Bir varmış bir yokmuş, bir zamanlar masal yazabileceğine inanan bir Ezgi varmış... Bir gün demişler ki Ezgi'ye: Çocuklar için bir masal anlat, içinde İstanbul olsun. Ama aynı zamanda cümleleri basit, kendisi de iki sayfadan kısa olsun. Ve en önemlisi bir "mesaj"ı olsun.

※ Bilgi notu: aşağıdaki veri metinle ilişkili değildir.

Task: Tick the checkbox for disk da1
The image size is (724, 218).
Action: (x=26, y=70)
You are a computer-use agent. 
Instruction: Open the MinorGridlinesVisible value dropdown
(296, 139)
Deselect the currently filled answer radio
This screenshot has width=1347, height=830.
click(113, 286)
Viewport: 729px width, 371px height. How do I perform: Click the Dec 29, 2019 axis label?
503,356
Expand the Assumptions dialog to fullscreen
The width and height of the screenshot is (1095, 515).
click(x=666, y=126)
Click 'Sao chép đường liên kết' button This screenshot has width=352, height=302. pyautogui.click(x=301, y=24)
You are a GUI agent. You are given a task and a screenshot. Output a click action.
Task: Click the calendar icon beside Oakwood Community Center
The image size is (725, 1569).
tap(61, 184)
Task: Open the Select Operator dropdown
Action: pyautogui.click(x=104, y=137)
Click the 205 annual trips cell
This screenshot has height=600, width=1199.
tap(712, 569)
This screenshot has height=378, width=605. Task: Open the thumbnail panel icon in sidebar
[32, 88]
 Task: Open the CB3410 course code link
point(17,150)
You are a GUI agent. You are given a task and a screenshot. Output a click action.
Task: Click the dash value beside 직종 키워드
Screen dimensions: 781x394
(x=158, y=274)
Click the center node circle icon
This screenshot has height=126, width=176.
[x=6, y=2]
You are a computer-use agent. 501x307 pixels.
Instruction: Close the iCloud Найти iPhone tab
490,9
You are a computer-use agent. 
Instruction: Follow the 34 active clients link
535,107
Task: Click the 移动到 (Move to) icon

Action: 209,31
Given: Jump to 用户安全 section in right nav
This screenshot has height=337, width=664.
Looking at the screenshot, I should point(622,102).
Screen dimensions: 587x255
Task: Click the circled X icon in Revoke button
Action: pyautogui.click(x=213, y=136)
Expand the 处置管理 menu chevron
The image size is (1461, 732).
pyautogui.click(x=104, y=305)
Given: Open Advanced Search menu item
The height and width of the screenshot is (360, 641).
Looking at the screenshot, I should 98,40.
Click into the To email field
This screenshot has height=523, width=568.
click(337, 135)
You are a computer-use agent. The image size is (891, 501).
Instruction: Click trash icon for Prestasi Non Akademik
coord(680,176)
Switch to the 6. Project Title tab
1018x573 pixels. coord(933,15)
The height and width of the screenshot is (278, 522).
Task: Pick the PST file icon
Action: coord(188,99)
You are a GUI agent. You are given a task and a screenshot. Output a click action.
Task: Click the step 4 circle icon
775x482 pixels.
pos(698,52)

Evet efendim, bunu duyunca "Neden yapamayım ki?" dedim. İstanbul zaten masallar diyarı, sağıma soluma baksam yeter. Öyle de yaptım. Yaptım ama olmadı. Bir sabah vapurda kahvaltı ederken akşam yazacağım masalı buluverdim. Ertesi akşam da hoooop ikinci masal geldi. İlkine yorum alamadım, ikinciye "fantastik bir roman konusu bu, masala sığdırmaya çalışmışsın, taslak olarak sakla bunu" dediler. Yerine başka masal istediler. Ama tembel insanım ben, daha onlar geri dönmeden üçüncü gün pes etmiştim zaten. Sanırım benim en büyük engelim pes edişlerim, bundandır ki asla yazar olamayacağım. Geçenlerde bilgisayarı temizlerken iki masalı da okudum yeniden. İlki masaldan ziyade ilkokul Türkçe kitaplarında yer alan -bir diğer deyişle Mahsun Kırmızıgül filmleri gibi mesajı kafamıza kafamıza çakan- "Okuduğumuzdan ne anladık?" öykülerinden olmuş. Ondandır ki çöpe gitmeye hak kazandı. Sonra da çöpe atacağıma blog sayfama atmaya karar verdim. Nasıl olsa burası da bir tür arka bahçe çöplüğüne dönüştü. Velhasıl masalımsı şey işte burada, aşağıda.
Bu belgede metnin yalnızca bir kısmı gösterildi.